By using multiple active-active data centres, it’s possible to direct users to the closest location to reduce latency. This can help improve performance over time, as the time-series data used within analytics is “fresher” compared to using data that has had to come from the other side of the world. When companies base their competitive edge on issues like latency, this can provide a real benefit.

Consolidating storage and databases

For investment banks, it is not uncommon to have market tick data stored across dozens of various systems that have been inherited over time. Whether it is due to changes in suppliers, mergers and acquisitions, or different departments taking their own approach to procuring storage, there can be a patchwork quilt of data suppliers and storage underneath that market tick data.

These systems are often used to serve different department needs such as risk management, portfolio analysis, trade flow and regulatory compliance systems. These requirements can also be in place across different geographies; for example, a team in Asia-Pacific may need the same data for its own decision-making as is stored in the US or the UK. However, while each team may have data to meet its own particular requirements, this makes it difficult to create a clean data store let alone to gain a holistic view of the data and use it for wider analysis. 

Because of this data duplication, it can be difficult for teams within investment banks to get that complete picture of performance. When carrying out analytics and reporting, teams would run into information trust issues with data that is inconsistent depending on where it is accessed from and who owns it.

Couple this with the brittle nature of traditional relational database management systems, and it’s not hard to spot why bank IT teams are considering their approach to data in the future. Building a single source of consolidated data can help reduce complexity and cost for the overall operation, yet it can also be an opportunity to think ahead on how to accommodate the increasing demand that there is within banks around trading data.

Moving this data to a centralised platform does not therefore mean that all information exists in one place. Instead, implementing a distributed database platform can make more data available to everyone in a consistent way that reduces latency. At the same time, moving data from existing legacy storage can help make that data available to new users and for new use cases that would previously have not been possible.

This migration process can be managed so that availability of information remains consistent.

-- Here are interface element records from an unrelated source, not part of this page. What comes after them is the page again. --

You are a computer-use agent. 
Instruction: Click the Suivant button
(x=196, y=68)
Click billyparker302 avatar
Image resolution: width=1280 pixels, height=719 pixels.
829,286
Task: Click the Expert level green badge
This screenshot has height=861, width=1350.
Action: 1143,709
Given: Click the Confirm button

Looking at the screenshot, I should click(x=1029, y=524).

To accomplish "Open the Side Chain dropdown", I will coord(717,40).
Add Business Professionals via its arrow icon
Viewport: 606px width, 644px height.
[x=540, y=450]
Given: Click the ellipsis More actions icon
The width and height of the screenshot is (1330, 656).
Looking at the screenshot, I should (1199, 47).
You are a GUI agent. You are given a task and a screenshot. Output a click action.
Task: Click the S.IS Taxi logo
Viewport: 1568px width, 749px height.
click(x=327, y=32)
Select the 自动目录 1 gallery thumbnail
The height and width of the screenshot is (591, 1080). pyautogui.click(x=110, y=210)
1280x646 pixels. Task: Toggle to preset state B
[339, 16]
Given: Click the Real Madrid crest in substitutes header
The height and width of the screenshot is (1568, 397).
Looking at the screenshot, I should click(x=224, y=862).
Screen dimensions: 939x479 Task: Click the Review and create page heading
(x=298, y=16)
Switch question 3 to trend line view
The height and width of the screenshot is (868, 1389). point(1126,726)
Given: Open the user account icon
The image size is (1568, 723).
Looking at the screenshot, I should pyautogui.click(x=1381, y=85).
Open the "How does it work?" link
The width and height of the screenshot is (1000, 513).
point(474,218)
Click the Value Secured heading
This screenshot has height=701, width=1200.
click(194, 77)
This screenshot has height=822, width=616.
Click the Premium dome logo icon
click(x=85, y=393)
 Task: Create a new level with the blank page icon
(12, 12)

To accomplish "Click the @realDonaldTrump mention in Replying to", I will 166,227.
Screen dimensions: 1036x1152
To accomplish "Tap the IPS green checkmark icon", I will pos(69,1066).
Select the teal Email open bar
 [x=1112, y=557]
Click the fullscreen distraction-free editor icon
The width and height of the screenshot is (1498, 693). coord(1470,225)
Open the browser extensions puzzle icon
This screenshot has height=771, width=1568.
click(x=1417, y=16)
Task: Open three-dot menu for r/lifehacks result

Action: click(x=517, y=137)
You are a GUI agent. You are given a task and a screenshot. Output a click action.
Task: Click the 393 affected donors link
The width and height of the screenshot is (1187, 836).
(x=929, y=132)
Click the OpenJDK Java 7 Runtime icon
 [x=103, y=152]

Implementing a distributed service layer to collate data from multiple systems into one place can make the migration process easier while leaving existing applications in place. These silos can be brought together into one point, while the complex mainframe systems or enterprise applications can be replaced and decommissioned over time. This reduces the risk associated with migration over time.

For banks, looking at fully distributed database management systems can be an opportunity to reduce their spending on storage and database management systems. By taking out some of the redundant tools and storage platforms that exist at present, this can also help bank IT teams improve their operations and provide better quality service back to the business.